Aim of the task =
Write out each line of the records that has "Month" in it.
################
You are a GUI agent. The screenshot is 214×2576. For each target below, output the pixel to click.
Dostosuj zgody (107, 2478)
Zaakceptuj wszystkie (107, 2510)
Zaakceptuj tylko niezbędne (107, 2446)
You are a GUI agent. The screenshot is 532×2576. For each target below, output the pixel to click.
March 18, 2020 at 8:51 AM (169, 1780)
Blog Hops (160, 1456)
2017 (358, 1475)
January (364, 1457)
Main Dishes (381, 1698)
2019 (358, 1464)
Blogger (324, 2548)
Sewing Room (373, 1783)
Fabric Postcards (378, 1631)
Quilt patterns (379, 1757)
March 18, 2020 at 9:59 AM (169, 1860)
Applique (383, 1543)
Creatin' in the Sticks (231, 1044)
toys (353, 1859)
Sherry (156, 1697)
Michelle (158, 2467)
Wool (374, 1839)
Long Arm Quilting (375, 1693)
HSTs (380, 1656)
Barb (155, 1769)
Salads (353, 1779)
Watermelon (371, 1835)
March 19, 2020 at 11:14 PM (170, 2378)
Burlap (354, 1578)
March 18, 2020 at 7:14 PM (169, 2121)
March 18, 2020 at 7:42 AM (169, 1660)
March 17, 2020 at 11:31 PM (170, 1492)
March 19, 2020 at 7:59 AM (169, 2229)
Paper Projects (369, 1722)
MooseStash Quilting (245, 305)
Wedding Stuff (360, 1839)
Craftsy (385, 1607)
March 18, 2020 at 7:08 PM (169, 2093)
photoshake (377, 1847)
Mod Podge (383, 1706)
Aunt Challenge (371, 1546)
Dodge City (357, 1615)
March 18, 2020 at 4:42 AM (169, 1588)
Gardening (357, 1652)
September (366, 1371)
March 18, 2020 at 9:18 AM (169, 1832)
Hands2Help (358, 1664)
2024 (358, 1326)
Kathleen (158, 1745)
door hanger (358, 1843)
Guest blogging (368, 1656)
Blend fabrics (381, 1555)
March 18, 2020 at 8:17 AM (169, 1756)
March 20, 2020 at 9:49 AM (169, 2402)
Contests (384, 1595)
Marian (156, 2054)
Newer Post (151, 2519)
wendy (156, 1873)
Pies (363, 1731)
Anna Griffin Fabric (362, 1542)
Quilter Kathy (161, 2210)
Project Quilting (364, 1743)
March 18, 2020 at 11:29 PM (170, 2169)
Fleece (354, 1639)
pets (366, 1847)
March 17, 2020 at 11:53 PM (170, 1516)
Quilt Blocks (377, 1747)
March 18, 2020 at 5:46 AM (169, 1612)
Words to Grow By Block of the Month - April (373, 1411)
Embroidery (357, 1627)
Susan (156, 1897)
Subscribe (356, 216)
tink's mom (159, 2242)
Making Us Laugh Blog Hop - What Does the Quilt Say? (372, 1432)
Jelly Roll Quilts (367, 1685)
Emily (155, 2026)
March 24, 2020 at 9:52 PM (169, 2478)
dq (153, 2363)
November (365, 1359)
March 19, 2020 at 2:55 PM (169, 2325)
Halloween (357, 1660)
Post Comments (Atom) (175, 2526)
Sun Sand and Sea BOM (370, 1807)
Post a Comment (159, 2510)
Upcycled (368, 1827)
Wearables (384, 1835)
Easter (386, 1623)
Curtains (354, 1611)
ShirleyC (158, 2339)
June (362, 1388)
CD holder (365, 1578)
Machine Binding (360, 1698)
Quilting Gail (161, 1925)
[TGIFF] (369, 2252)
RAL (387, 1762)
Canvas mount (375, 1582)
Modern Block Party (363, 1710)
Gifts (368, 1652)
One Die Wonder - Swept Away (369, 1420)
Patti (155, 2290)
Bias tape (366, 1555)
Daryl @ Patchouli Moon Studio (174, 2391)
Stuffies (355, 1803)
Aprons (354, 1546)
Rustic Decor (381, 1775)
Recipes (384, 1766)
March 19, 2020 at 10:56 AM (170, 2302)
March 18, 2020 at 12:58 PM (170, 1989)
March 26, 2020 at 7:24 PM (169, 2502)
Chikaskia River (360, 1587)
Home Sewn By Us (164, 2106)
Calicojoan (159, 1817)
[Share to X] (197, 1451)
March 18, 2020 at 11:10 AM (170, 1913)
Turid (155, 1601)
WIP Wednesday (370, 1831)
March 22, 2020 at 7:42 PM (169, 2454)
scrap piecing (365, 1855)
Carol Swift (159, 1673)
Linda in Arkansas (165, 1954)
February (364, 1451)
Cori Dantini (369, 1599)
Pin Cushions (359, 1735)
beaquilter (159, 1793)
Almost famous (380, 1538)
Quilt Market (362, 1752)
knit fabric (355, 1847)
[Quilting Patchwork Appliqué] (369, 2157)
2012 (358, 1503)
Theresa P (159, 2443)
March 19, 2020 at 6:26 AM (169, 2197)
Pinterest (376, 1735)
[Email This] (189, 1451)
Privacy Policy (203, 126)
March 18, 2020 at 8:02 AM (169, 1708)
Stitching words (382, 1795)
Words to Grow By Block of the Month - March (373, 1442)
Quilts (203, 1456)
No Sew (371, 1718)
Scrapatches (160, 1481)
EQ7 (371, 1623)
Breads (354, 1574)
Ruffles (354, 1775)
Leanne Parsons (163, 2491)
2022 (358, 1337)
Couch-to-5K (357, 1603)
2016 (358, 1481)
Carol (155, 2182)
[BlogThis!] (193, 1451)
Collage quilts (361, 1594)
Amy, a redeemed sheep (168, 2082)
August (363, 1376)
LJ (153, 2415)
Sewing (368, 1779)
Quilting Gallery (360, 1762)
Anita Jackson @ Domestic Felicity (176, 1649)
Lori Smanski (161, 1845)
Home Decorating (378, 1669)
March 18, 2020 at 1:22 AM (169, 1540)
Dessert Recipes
################
Solution to this exercise =
Words to Grow By Block of the Month - April (373, 1411)
Words to Grow By Block of the Month - March (373, 1442)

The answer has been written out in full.